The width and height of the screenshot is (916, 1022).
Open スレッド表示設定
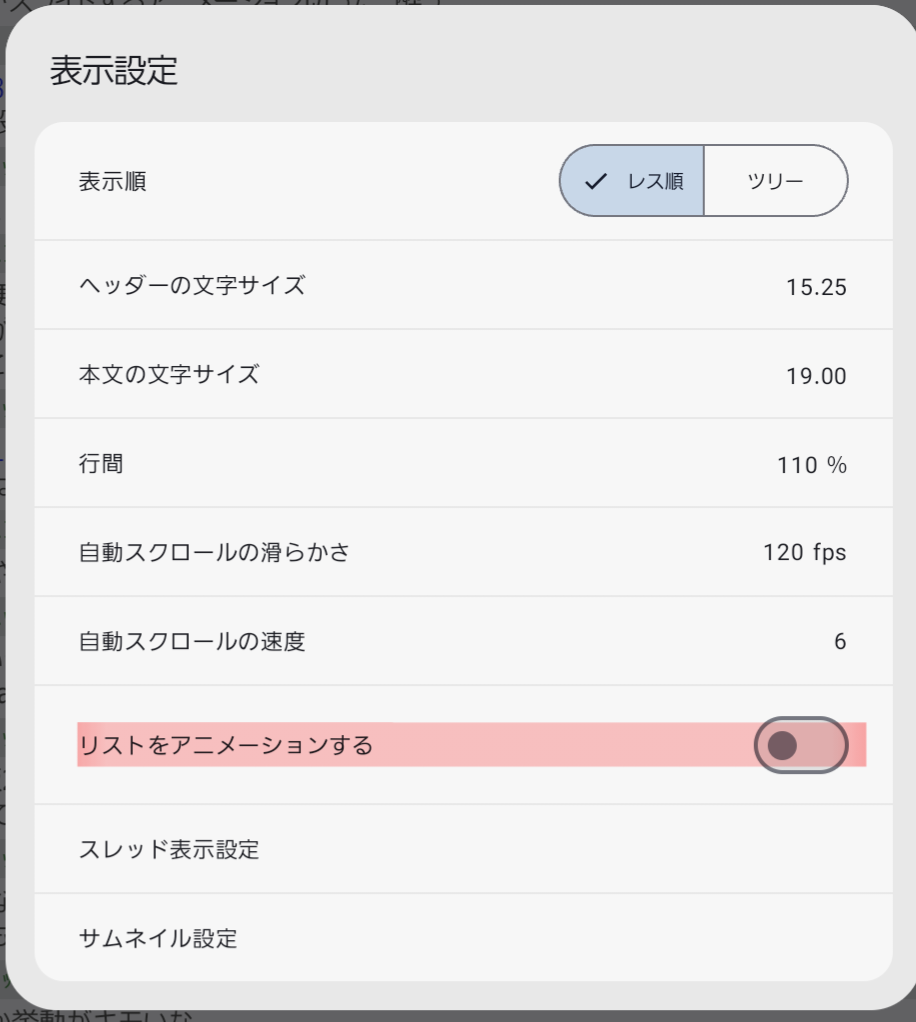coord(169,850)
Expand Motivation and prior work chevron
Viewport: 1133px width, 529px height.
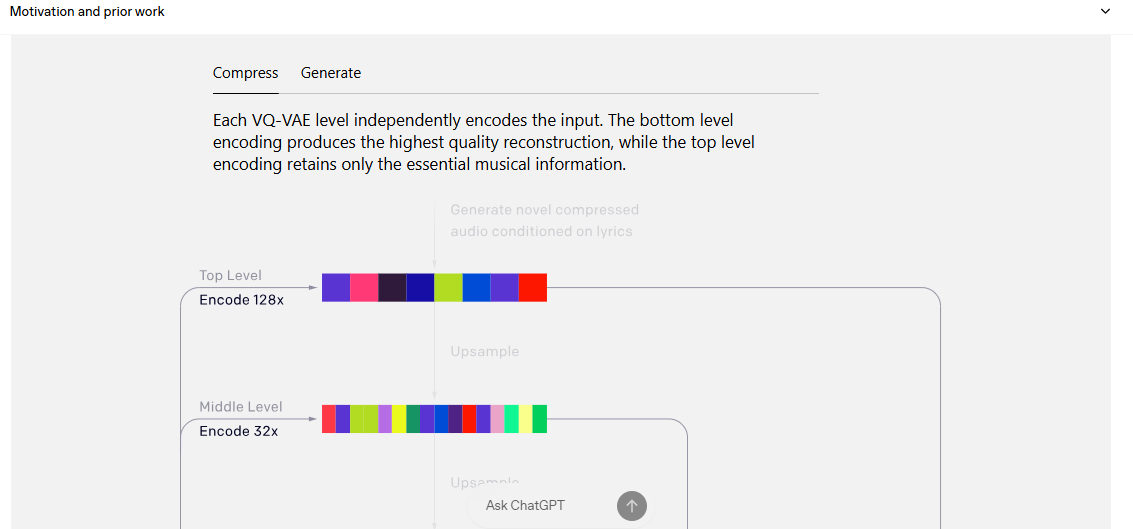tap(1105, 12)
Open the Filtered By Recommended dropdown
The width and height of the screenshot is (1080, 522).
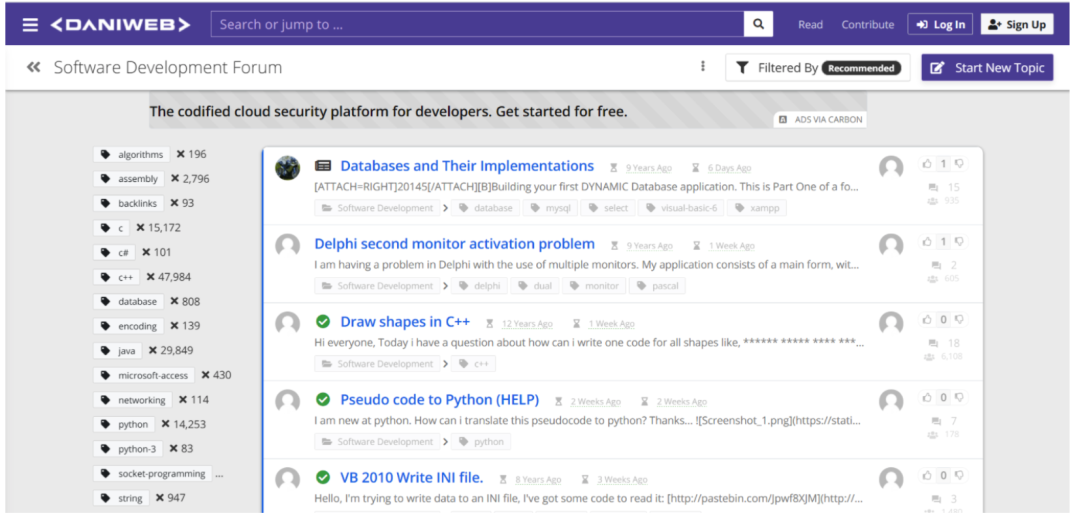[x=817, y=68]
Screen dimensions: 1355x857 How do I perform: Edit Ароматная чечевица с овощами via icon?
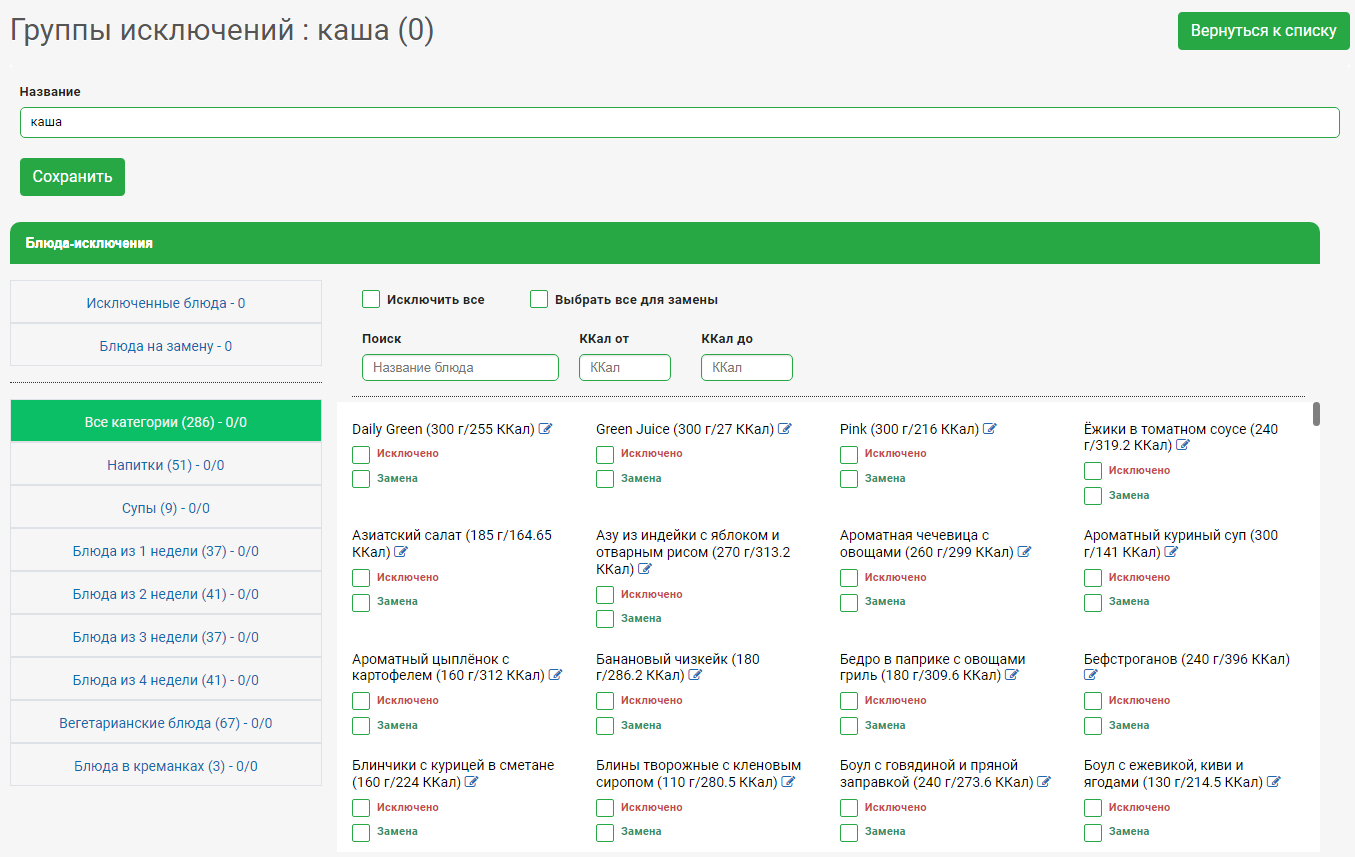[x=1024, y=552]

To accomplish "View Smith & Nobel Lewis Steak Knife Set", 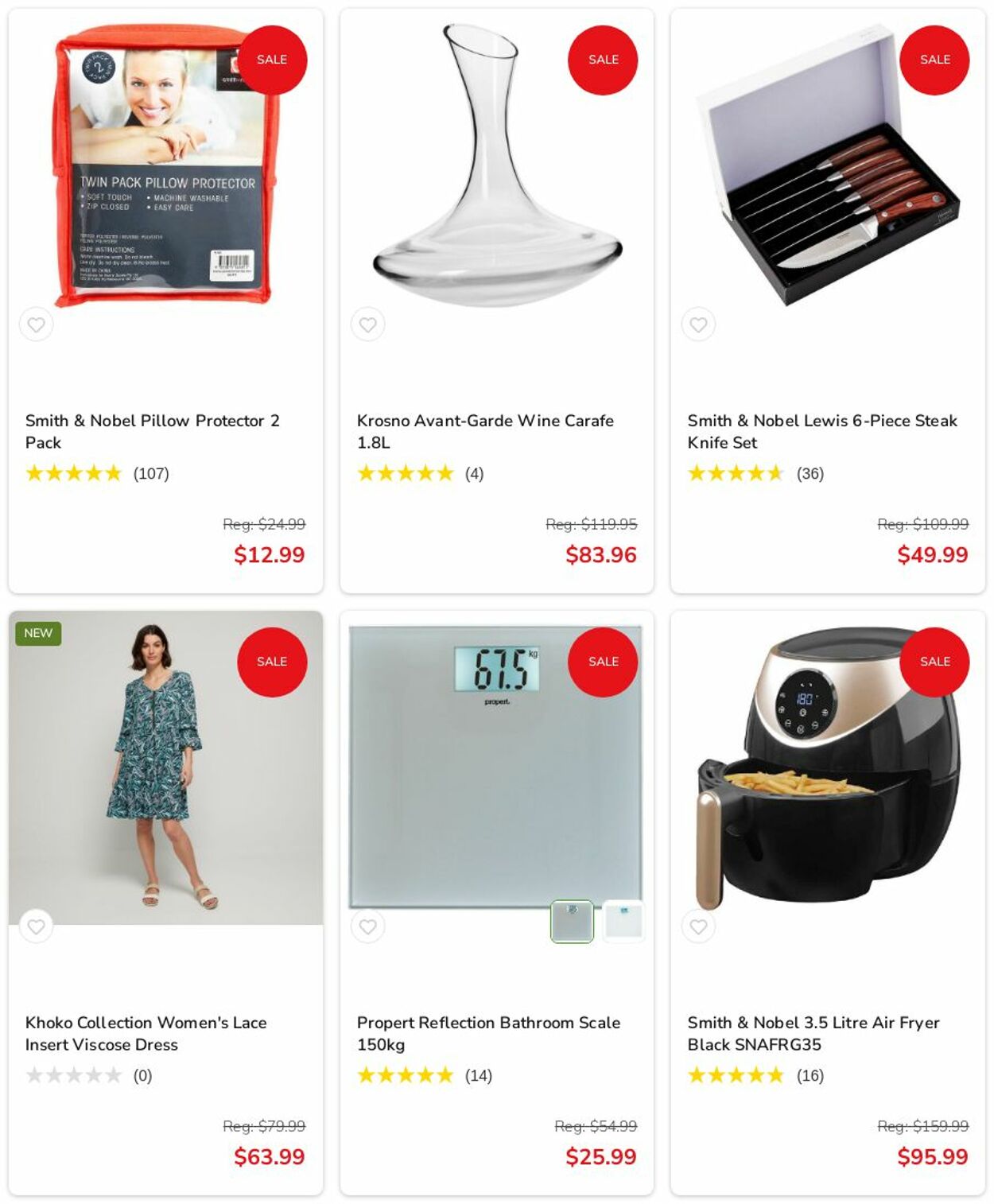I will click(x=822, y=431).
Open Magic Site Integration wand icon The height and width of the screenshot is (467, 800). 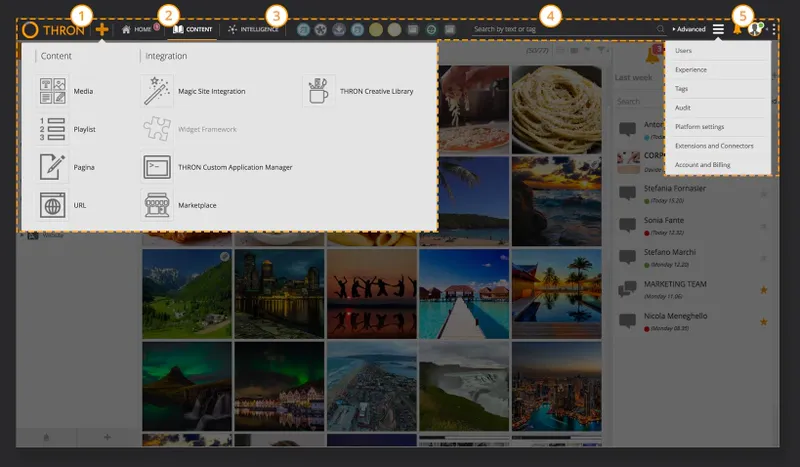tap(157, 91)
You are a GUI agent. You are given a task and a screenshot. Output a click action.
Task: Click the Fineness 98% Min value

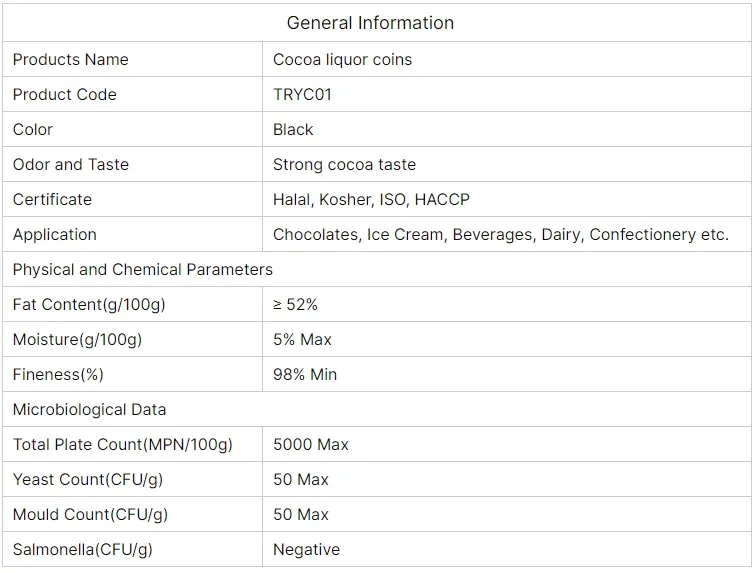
-------
Task details:
The output should hold only the lines from the one containing "You are a GUI" through the last line of the listing, reproduced exactly, pictures omitted.

Problem solution:
You are a GUI agent. You are given a task and a screenshot. Output a click action.
Task: Click the Fineness 98% Min value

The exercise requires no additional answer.